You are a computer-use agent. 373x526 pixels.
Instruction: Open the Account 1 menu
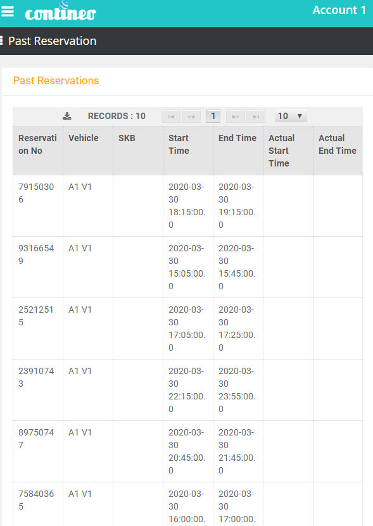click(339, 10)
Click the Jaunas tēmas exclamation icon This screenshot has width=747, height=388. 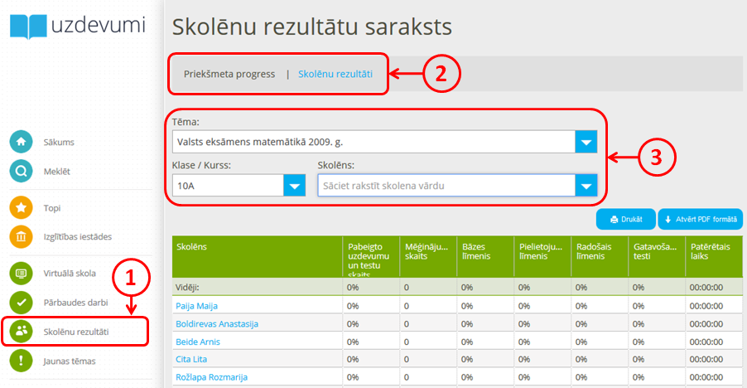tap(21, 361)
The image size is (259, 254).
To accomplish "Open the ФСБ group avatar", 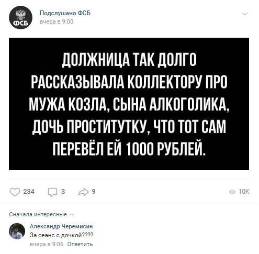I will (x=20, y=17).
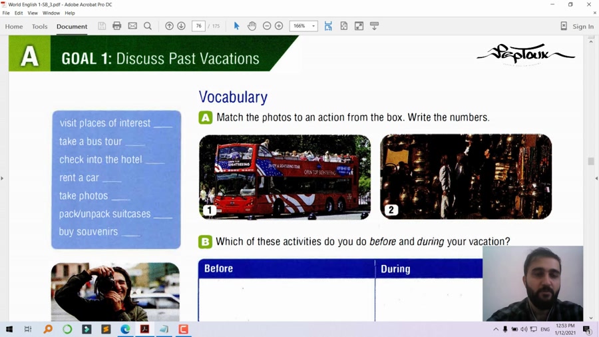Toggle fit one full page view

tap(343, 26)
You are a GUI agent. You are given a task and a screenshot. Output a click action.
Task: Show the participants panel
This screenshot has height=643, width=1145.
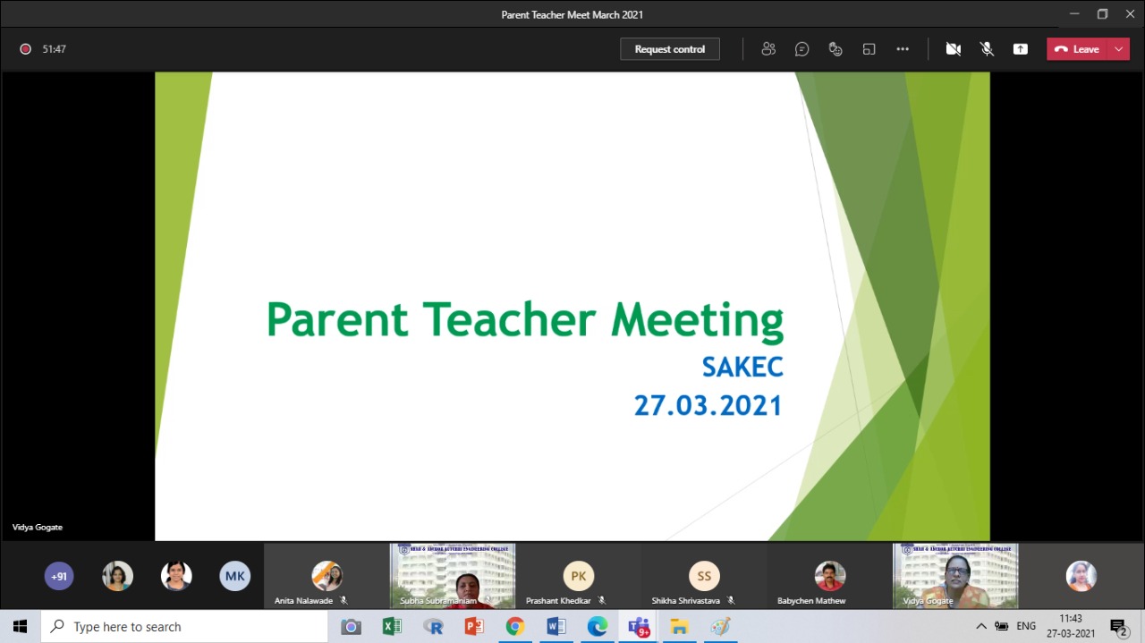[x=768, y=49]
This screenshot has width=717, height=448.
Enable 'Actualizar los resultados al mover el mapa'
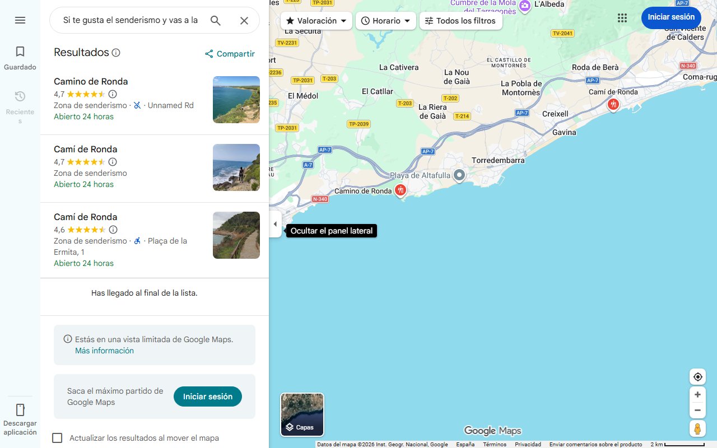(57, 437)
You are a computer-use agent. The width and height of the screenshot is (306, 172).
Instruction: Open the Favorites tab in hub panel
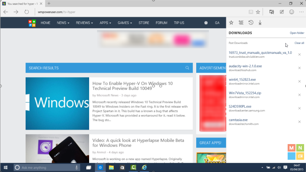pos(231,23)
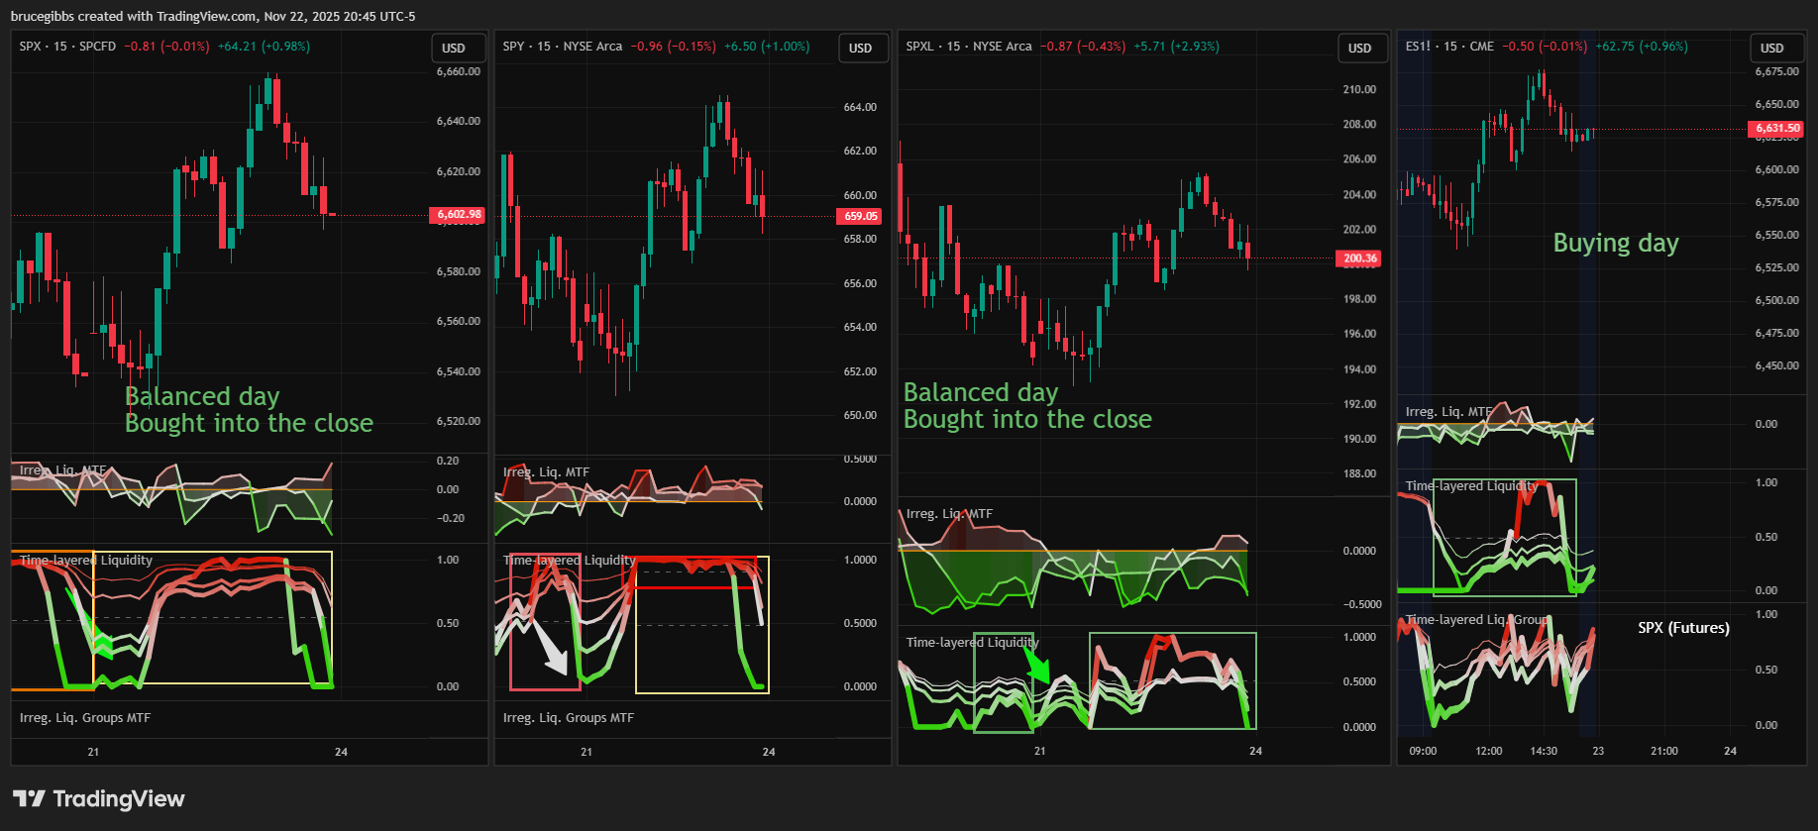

TASK GOAL → Can you copy the listing verbatim, starting at the line that contains "You are a GUI" and ending at the last line of the listing, with the pictures left out?

RESPONSE TO THE TASK →
You are a GUI agent. You are given a task and a screenshot. Output a click action.
Task: Show the participants panel
This screenshot has height=643, width=1145.
[x=768, y=49]
This screenshot has width=717, height=448.
Enable 'Actualizar los resultados al mover el mapa'
(57, 437)
You are a computer-use agent. The width and height of the screenshot is (306, 172).
Instruction: Open the Favorites tab in hub panel
pos(231,23)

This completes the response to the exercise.